Low tech presentation

On Saturday, April 28 our local paper, The Press Democrat (A NY Times paper), published a front-page article titled, "Pen and paper trump tech: In a world of impersonal gadgets, techies are turning to tactile pleasures" by Meg McConahey.

For example:
"Moleskine notebooks, classic bound journals into which Matisse poured his sketches and Hemingway his prose, have become almost "a fetish" among techies, said Rich Gibson, Internet mapper and database programmer from Sebastopol."

This parallels the experience that I often have when a participant in a presentation skills workshop or coaching session turns to the flip chart or white board.

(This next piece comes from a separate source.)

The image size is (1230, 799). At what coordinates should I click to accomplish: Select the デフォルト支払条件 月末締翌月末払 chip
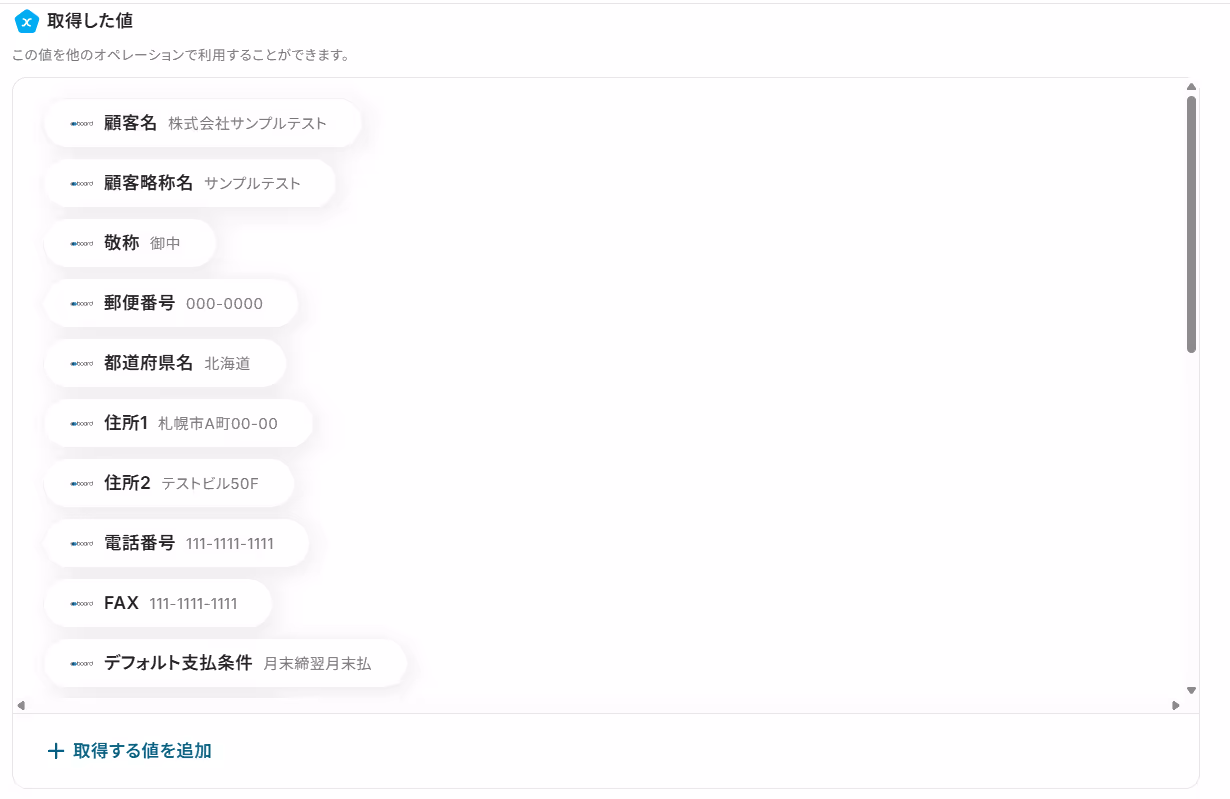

The use of the hand-written media often draws more attention than PowerPoint. In addition, the human touch of a crudely drawn figure or flow chart has more charm than a carefully crafted, slick presentation slide.

The additional advantage is that such a graphic can be quickly drawn on the fly with minimal preparation whereas an intricate flow model can take hours to construct in PPT.

This reminds me of Polish director Jerzy Grotowski's arguments for a low-tech theater in "Towards a Poor Theater." Grotowski argued that theater should be stripped down to it's essence: "a theatre in which the fundamental concern was the work of the actor with the audience, not the sets, costumes, lighting or special effects ... 'Poor' meant the stripping away of all that was unnecessary" according to the WikiPedia entry on Grotowski.

Often, presenters become so enamored by (or addicted to) their technology that they lose the human connection with their audience.

As my mentor David Henderson used to say, "They won't form a relationship with your slides."